(Bloomberg) --JPMorgan Chase & Co. Chief Executive Officer Jamie Dimon called new plans for more stringent capital rules "hugely disappointing" days after U.S. regulators released the long-awaited proposals.
The measures will make certain activities such as mortgages and small-business lending harder for banks, Dimon said Wednesday in a CNBC interview. JPMorgan "is going to adjust for it," but Dimon said he's "not sure it's the right thing for America."
The Federal Reserve, Federal Deposit Insurance Corp. and Office of the Comptroller of the Currency released plans last week that would require big U.S. banks to set aside more capital, with the eight largest financial firms facing an increase of about 19%. The measures are tied to an international overhaul called Basel III that began in the wake of the 2008 financial crisis.
Dimon has long been critical of such hikes, calling a looming increase for JPMorgan "bad for America" at a pair of congressional hearings last year. On a conference call last month, he said nonbank rivals such as hedge funds and private equity firms are "dancing in the streets" over tightening regulations for banks.
The longtime CEO also weighed in on Fitch Ratings' downgrade Tuesday of U.S. government debt, saying "it doesn't really matter that much" and that U.S. credit is sound and should be the highest-rated in the world. Treasury Secretary Janet Yellen called the downgrade "arbitrary" and "outdated."

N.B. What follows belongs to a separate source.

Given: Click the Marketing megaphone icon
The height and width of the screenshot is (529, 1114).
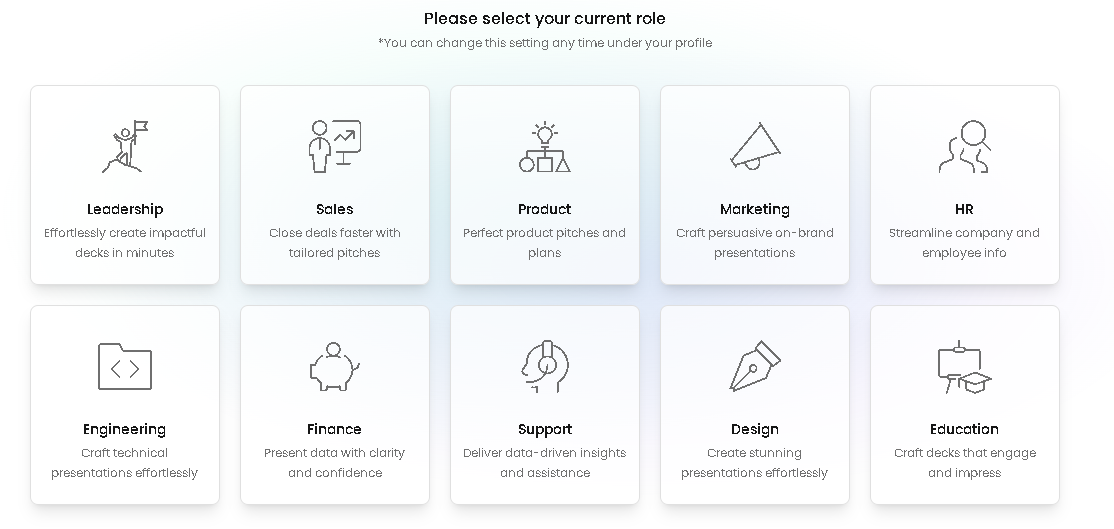Looking at the screenshot, I should pyautogui.click(x=755, y=146).
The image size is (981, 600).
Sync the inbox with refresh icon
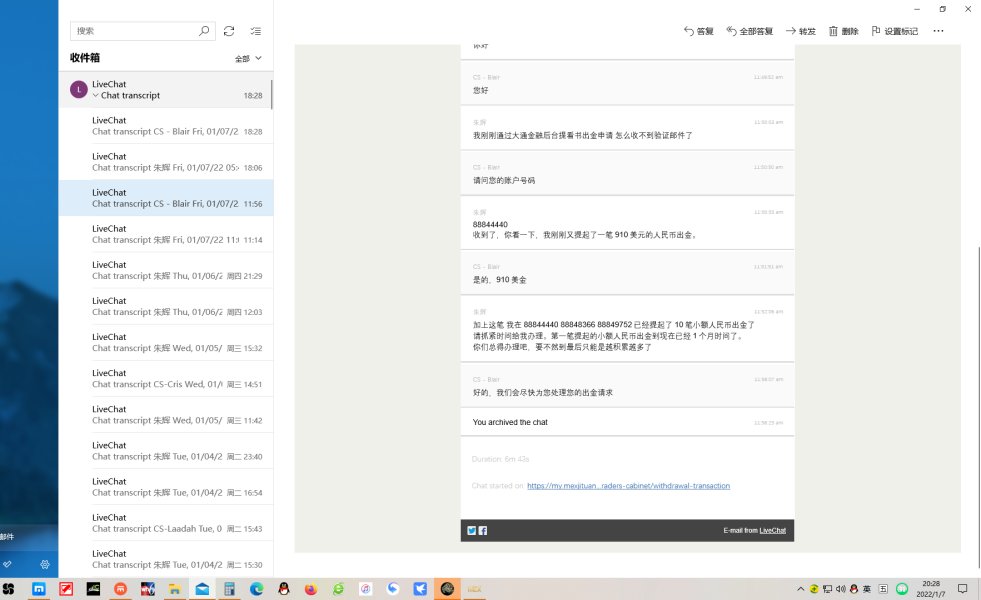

As for the economy, Dimon said he doesn't know if the U.S. is going to have a soft, medium or hard landing, and is more concerned about geopolitical tensions. He's warned for more than a year that, while the U.S. economy is in good shape now, there are significant headwinds facing the world, such as the war in Ukraine. On interest rates, the Fed has "caught up," but "might have to go a little higher," he said Wednesday.
JPMorgan's integration of First Republic Bank, which it bought in May, has been "excellent," Dimon said. His firm beat out smaller rivals in a government-led auction after the California lender collapsed in the second-largest bank failure in U.S. history. The regional-banking turmoil is "over for now," but a few others "may sort out," Dimon said.
Dimon, the only major bank CEO who was in his post during the global financial crisis, played a central role during this year's tumult, including spearheading an effort by the nation's top banks to temporarily shore up First Republic following the failure of Silicon Valley Bank in March. His firm added to its myriad roles last week when it agreed to buy $1.8 billion of PacWest Bancorp's loans to help pave the way for Banc of California Inc. to acquire the lender.
As far as the deal environment more broadly, Dimon said activity levels are better than they were six months ago and that "it'll be fine in the long run."
"I could care less about that," Dimon said. "Those things are like accordions, they open and close."